A New Path: InVision and the Design Education Team

Product design has been the foundation of my career for the past 17 years, and although I have followed more of a winding, overgrown trail than a neat, linear path, design is the thread that runs through each step of my journey. I’m very excited to announce that this journey has led me to a new branch in the path: I have joined the company InVision as their Director of Design Education, where I will be supporting their mission of empowering the future of product design.

It is a good time to be a product designer. Whether you are designing physical or digital products, the technologies available for sketching, designing, prototyping, collaborating on, manufacturing, and distributing products offer a staggering range of options. Software is eating the world, and as designers we have a powerful role in the form and direction that software products take.

At the same time, this wealth of opportunity, and the ease with which we can get a product out in the world, can create its own set of problems: is the product I’m designing addressing a real human need? Does it provide unique value? Am I truly “making the world a better place?

As my career arc led me from designing physical products to digital ones, I’ve always believed that my training in the Product Design program at Stanford, with David Kelley, the founder of IDEO and the d.school as my advisor, would help me get closer to these goals. But it wasn’t until I started teaching in the program three years ago that I started to really understand the power of design thinking in action.

Product Design and the Design Thinking Process

design_thinking_framework

The design thinking framework, as taught at Stanford’s d.school

Implementation is the capstone class for undergraduate Product Designers at Stanford. I teach this class, along with Bill Burnett (director of the program) and Kathy Davies. Over the course of two quarters, students investigate a focus area, interview and observe potential users in context, prototype product ideas, get feedback, and iterate this cycle until they have a product that they can bring to market. In doing this, they are using the design thinking skills that they have accrued over their years in the program.

The projects that are the most successful use the design thinking process extensively: getting prototypes in front of real users, observing the prototypes in use, and iterating based on this information all help the students reframe the problem and improve the product in ways that never would have happened if they started at a whiteboard. A great recent example is Me, Myself & You, a game for young adults with autism: without the extensive user interviews and prototyping that the team did, they would not have been able to come up with the appropriate language and accommodations for sensory sensitivities, that made the game a success.

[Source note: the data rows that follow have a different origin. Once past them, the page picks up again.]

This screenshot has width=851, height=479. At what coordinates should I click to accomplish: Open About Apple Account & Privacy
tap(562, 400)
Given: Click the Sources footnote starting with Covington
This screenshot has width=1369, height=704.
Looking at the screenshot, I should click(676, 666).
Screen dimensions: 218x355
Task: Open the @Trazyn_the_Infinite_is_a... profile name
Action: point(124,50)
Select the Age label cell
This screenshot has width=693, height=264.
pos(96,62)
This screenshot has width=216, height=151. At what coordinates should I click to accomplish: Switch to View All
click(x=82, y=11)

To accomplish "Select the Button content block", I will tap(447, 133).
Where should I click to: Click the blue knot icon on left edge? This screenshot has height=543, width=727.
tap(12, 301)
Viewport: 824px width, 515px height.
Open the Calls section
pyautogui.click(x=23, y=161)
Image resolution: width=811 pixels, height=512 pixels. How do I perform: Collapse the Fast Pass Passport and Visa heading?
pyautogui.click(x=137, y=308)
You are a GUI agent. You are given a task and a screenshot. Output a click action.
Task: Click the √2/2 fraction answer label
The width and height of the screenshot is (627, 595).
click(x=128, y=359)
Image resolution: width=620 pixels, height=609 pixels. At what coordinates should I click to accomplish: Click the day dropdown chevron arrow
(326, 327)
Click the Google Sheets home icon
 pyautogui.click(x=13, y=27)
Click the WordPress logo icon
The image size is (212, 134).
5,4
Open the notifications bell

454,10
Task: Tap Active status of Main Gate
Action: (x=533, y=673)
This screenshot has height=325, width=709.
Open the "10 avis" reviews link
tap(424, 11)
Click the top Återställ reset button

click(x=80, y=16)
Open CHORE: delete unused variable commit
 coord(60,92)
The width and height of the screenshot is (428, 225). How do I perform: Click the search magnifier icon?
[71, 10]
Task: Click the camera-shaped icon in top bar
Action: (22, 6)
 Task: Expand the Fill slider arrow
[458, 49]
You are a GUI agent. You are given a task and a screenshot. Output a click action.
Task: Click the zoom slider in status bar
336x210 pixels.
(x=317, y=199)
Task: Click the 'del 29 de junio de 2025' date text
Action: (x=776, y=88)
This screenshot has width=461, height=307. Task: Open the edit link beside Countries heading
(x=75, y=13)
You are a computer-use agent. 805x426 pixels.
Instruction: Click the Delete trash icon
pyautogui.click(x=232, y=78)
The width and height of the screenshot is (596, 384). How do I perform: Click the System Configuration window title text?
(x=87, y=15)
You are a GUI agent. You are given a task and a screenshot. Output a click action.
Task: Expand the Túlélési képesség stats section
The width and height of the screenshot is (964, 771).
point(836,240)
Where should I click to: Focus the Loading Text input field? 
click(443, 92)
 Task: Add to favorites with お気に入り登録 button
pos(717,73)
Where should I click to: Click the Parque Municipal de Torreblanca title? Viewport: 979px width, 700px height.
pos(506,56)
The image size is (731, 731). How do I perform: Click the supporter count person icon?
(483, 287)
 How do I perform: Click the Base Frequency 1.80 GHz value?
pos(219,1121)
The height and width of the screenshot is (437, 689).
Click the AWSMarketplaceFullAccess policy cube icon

After observing the power of teaching students this methodology, I wanted a way to connect my teaching experience with the work I’ve done designing and building products for startups and larger companies. As much attention as design and design thinking have received recently, there are still many unexploited opportunities to help companies that don’t have design in their DNA to create innovative products that address real human needs. When I learned that InVision had created a Design Education team, with the goal of helping companies put design best practices at the center of their strategy, I was intrigued.

InVision and Design Education

I have been a fan of InVision, the prototyping and collaboration platform, for many years; I have used it extensively in my own work, and at Stanford we highlight it as a resource in Implementation for the Prototype phase of the process. In my experience, it is rare that you can demo a product in front of class for 5 minutes and get such an enthusiastic reaction from students.

Aarron Walter, VP of Design Education at InVision, shares my background in design and education. Prior to joining the company, Aarron was the founder of the UX practice at MailChimp, another well-designed product that I love. During his work scaling design at MailChimp, and studying design in other companies, Aarron has identified the foundations of good design, best practices that companies which do design well embrace and are adept at.

Aarron likes to say that design thinking is the mortar that holds the bricks of good design practice together. My mission as Director of Design Education is to bring the foundational practices of design thinking to our team, to InVision, and to the companies that we serve. We’ll do this in part by creating educational content that teaches the techniques of design thinking, and by highlighting case studies of companies that have used it to create innovative new products, or revolutionize existing ones.

I’m very excited to have joined InVision, and with my role supporting the Design Education team I’ve already had the opportunity to interview designers who are out in the wild using both the “bricks” of good design practice, and the “mortar” of the design thinking process, to create great products. Of course, using this process is never as linear as it might be in a classroom setting. We hope that by sharing the stories of designers who do the hard work of user research, prototyping, and testing, and the impact that this work has on their products, we can help companies that are struggling to establish good design practices within their organization.

If we are successful in our mission, my hope is that our team will help InVision enable the creation of products in diverse industries that embrace human-centered design, and address deep human needs. If software is truly eating the world, then as designers we have a responsibility to make products that have that kind of impact.